# Questions



## Guest (Jan 5, 2009)

Hows it going im new to forum! I have a few questions which have probably been asked many times so i do appologize if i am being repetitive. I am somewhat new to snowboarding, i've been probably ten times so i have the basics down. I am planning on buying a board, boots, and bindings however i have no idea of what i am looking for. I am 5'5 and 135lbs. The board will probably be used about10 times a year. I am looking to stay under about $400 if possible. 

What size board would i need?

What are some decent brands that are not to expensive?

What size bindings should i get? I wear a size 9 boot.

Do i have to get a special boot depending on what type of bindings i buy or are they universal?

Could someone name some websites that offer package deals(boots, board, bindings)?

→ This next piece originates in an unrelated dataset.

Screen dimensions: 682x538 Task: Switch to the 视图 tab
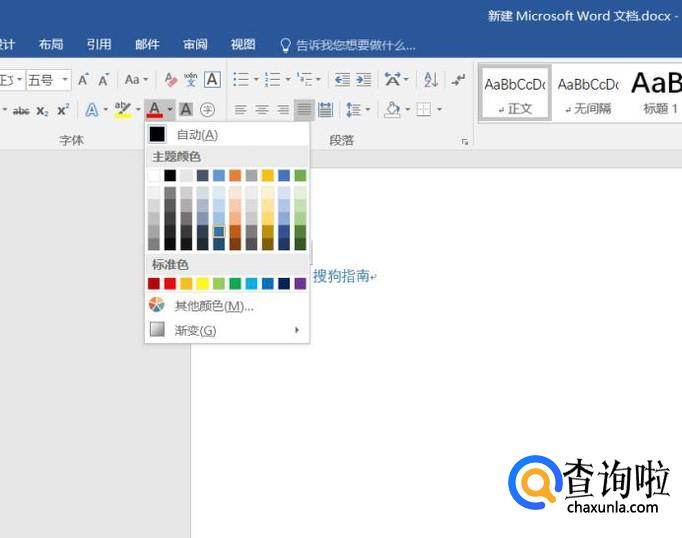243,44
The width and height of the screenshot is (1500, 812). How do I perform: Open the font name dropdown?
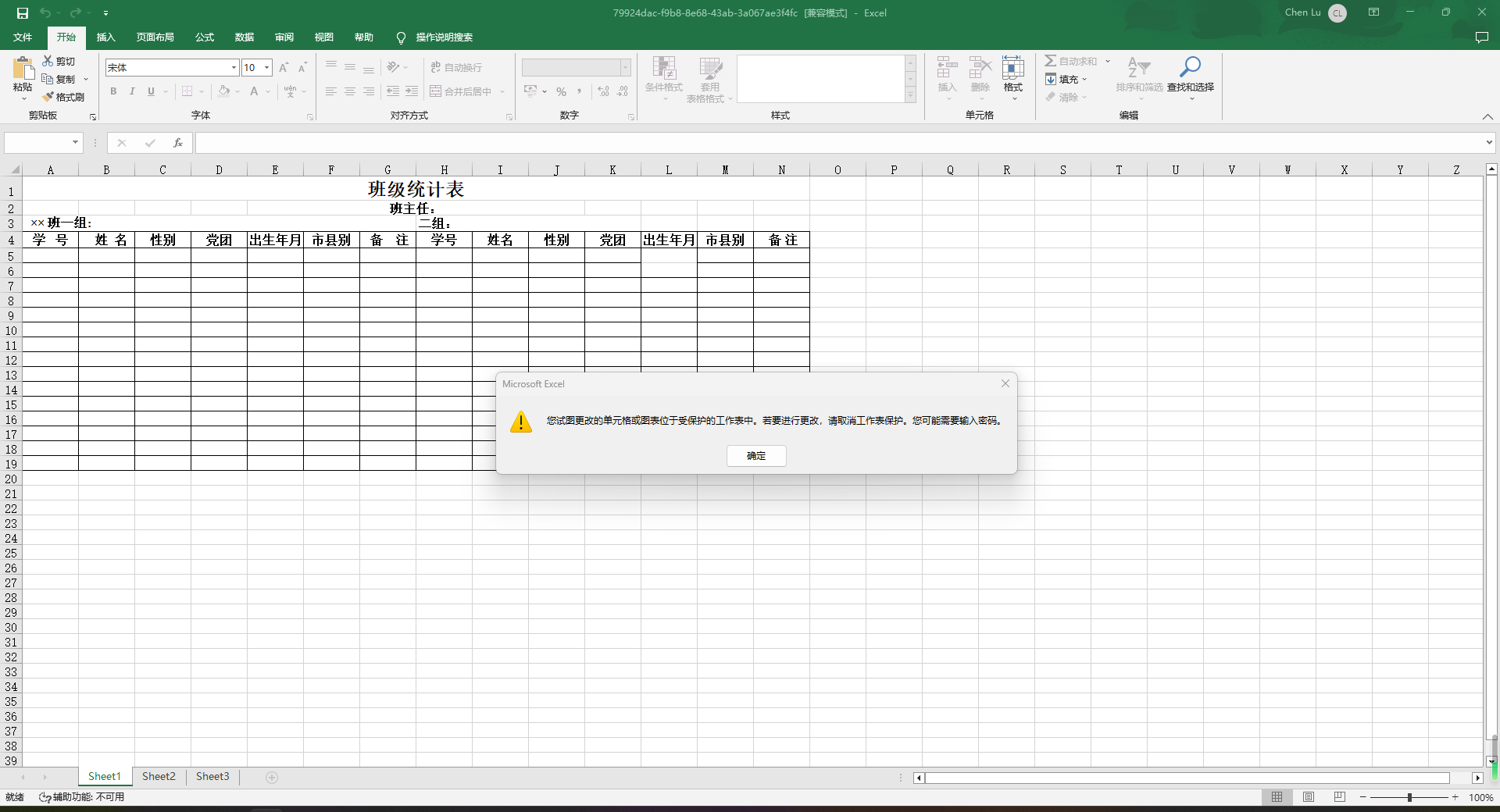click(234, 68)
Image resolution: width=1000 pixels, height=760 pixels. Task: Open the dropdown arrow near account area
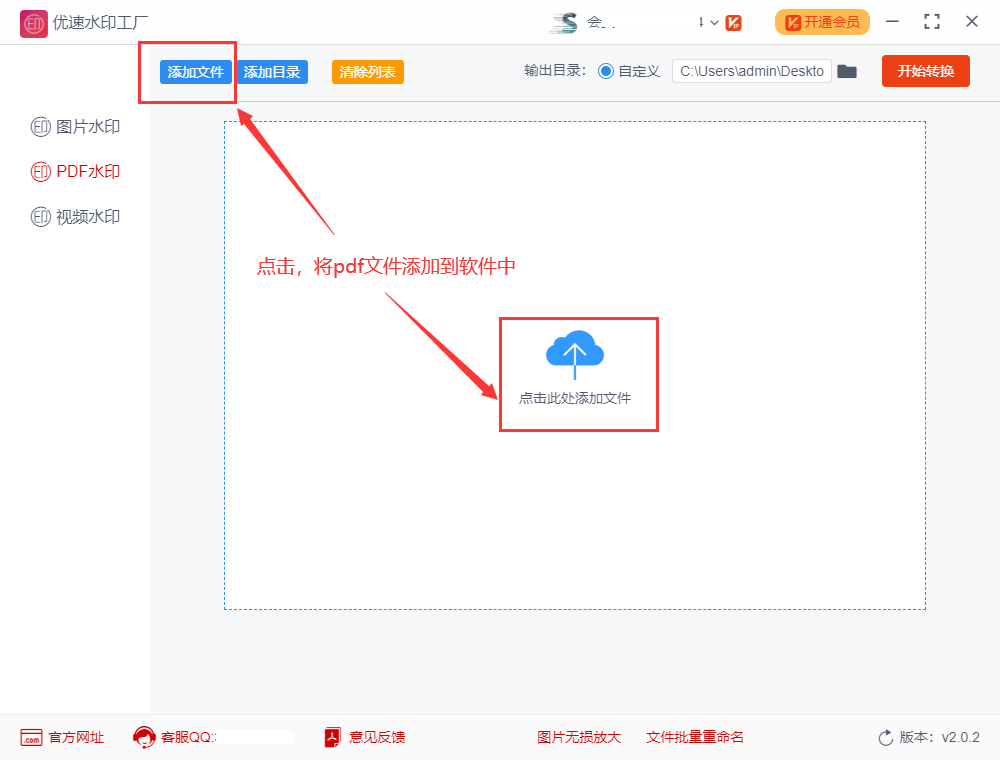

Anyones help and/or input is greatly appreciated!


----------



## arsenic0 (Nov 11, 2008)

You are pretty much exactly my size

I ride a 151 with Medium bindings. You shouldnt have to get any type of special boot, just get one that fits good. You need to try on boots locally, dont buy them on the internet just because they are your size. Goto a store/shop, tell them your foot size and try on as many boots as you can and find the right boot and size. A Burton size 9 does not fit the same as a 32 Size 9 or a Vans size 9, some are made for people with wider feet, small ankles, and every other foot abnormality there is..


----------



## Guest (Jan 6, 2009)

If you do want to look at an online website...I tend to do a bit of business with boardzone.com...they outta the west coast of Canada...see if they will do any shipping within the US...the US dollar pretty powerful right now...they have packages and stuff and they will talk to you over the phone and give you tonnes of insight and answer as many questions as you have...good luck..
pz


----------



## Guest (Jan 6, 2009)

Appreciate the information!


----------



## EvoKnvl (Mar 5, 2008)

Regarding Bindings, you should check the sizing chart for the ones you're going to get. They all aren't the same. A Large for Flows does not equal a L for Burton's etc...


----------



## Catman (Mar 16, 2008)

shop the last year or two left overs, you can pick up some good deals on new stuff just not the latest style.I am 5'6" 150 and my first board was a burton clash 151. Normal shoe size is 10 and I have the encore vans (boa) 9.5 and bindings were medium burton freestyles.I walked out the door for 300.00 for all. went back the same day and bought my oldest son new board boots and bindings and my youngest a used setup I spent 775.00 on all 3 thats a good deal as far as I'm concerned.


----------



## Guest (Jan 7, 2009)

That is what i am looking for. To me even though they are last years boards they are about the same and the price difference is huge. Does anyone else know of any other websites i have been looking at the-house.com lately and they seem to have great deals and a large selection.


----------